In response to the growing COVID-19 pandemic, the Molecular Sciences Software Institute (MolSSI) will leverage its position as a neutral commodity resource to help the global computational molecular sciences community quickly provide their scientific data and expertise to address the COVID-19 crisis. The MolSSI is jointly supported by the Office of Advanced Cyberinfrastructure and the Divisions of Chemistry and Materials Research. The centerpieces of this engagement will be (1) a centralized repository for simulation-related data targeting the virus and host proteins and potential pharmaceuticals, and (2) a select set of MolSSI Software Seed Fellowships for Ph.D. students and postdocs targeting COVID-19 related software tools that operate on the data developed in the repository. These two components will enable the biomolecular simulation community to share and utilize key data and other resources to help identify the structural and dynamic characteristics of the host-virus complex to generate potential leads for therapeutics. Although this project is intended to address the acute COVID-19 crisis, in the near term, it also will impact research communities and the next generation of computational molecular scientists in the confrontation and proactive resolution of future world problems.

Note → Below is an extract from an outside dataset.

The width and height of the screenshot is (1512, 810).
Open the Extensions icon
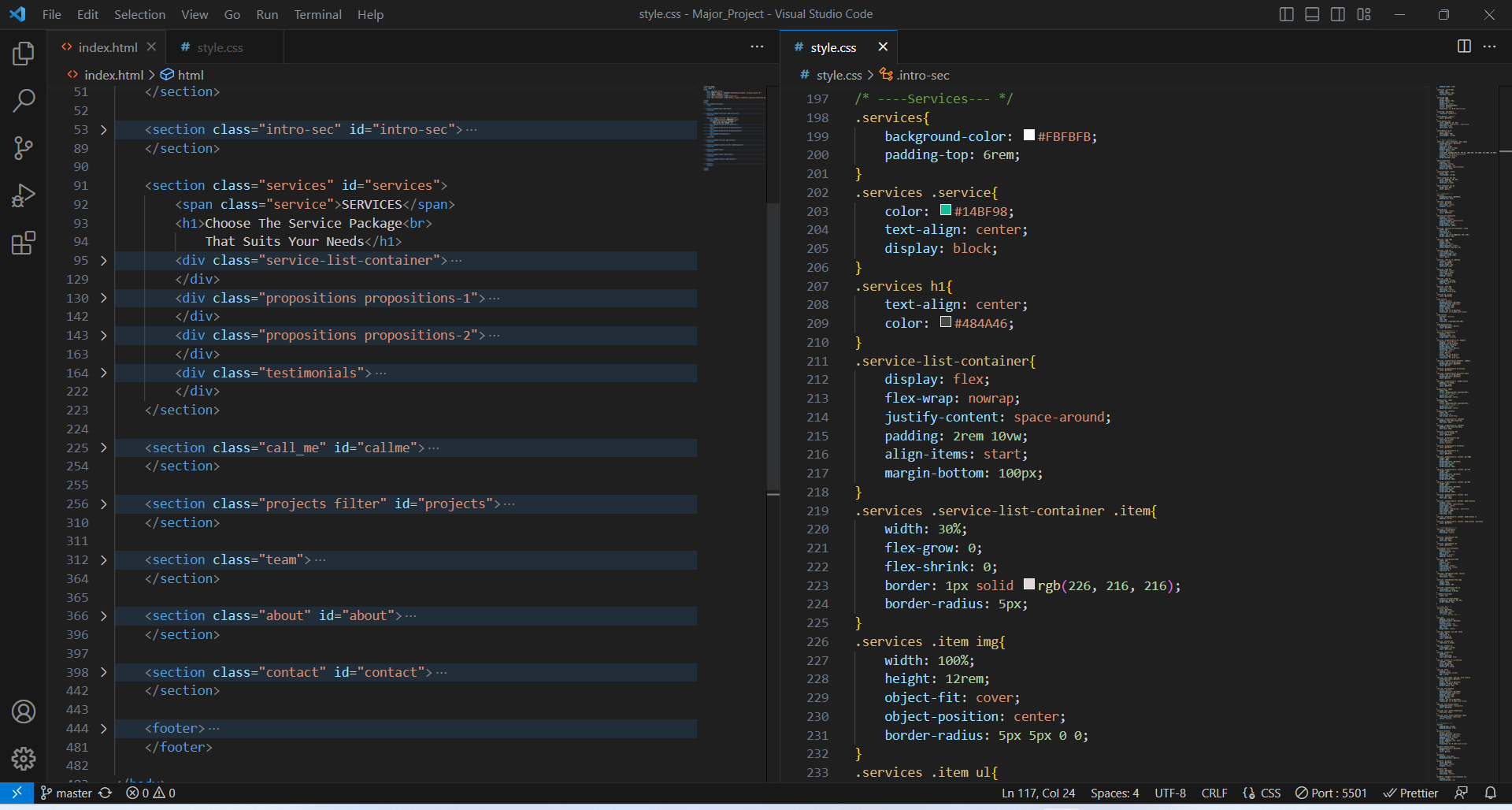point(23,243)
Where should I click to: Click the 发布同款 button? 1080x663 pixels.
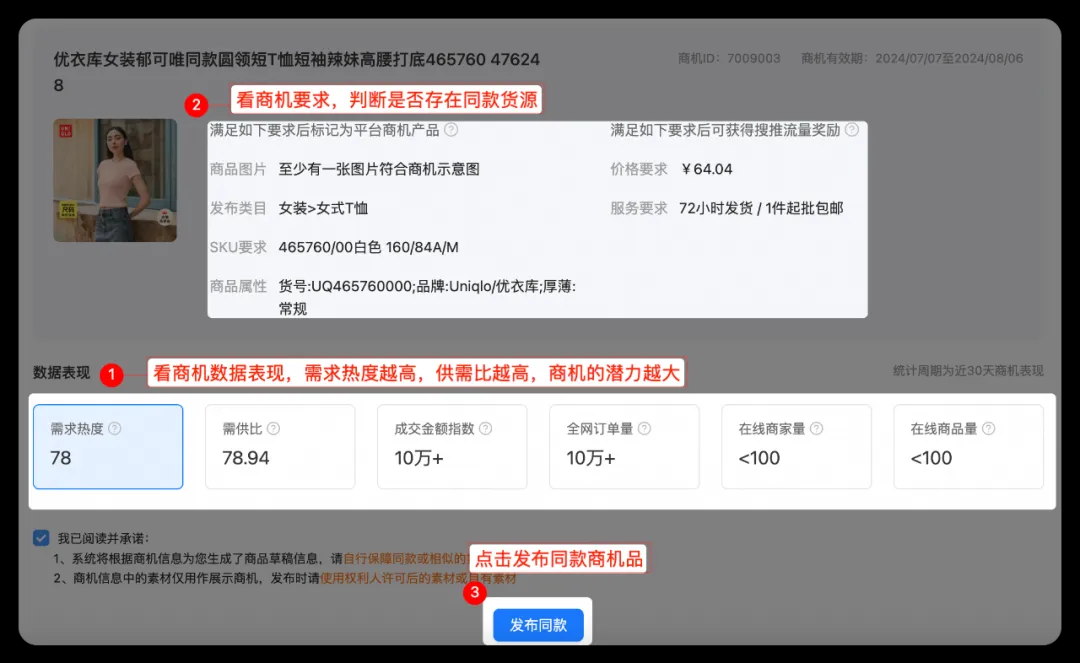coord(538,625)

The MolSSI will create and curate a large-scale repository containing: simulation input files (structures, configurations, scripts, Jupyter notebooks) in an organized structure; MD trajectories, analysis tools, and ready models for drug discovery; pointers to preprint servers such as arXiv, bioRxiv, and ChemRxiv on biomolecular simulation research in regards SARS-CoV-2; and DOI services that create citable data. In addition, it will engage the molecular sciences community through a set of Software Fellowships for graduate student and postdocs to carry out software development, such as large-scale MD simulations, design of drug discovery tools such as docking, machine learning for small molecule toxicity predictions, and methods for determining whether new drugs are bioavailable or can be synthesized. Collectively, these resources will speed the identification and development of leads for antiviral drugs, analyzing structural effects of genetic variation in the SARS-CoV-2 virus, and inhibitors that can disrupt protein-protein interactions to viral entry into cells and adherence to surfaces that cause disease spread.
This award is being funded by the CARES Act supplemental funds allocated to CISE and MPS.
This award reflects NSF's statutory mission and has been deemed worthy of support through evaluation using the Foundation's intellectual merit and broader impacts review criteria.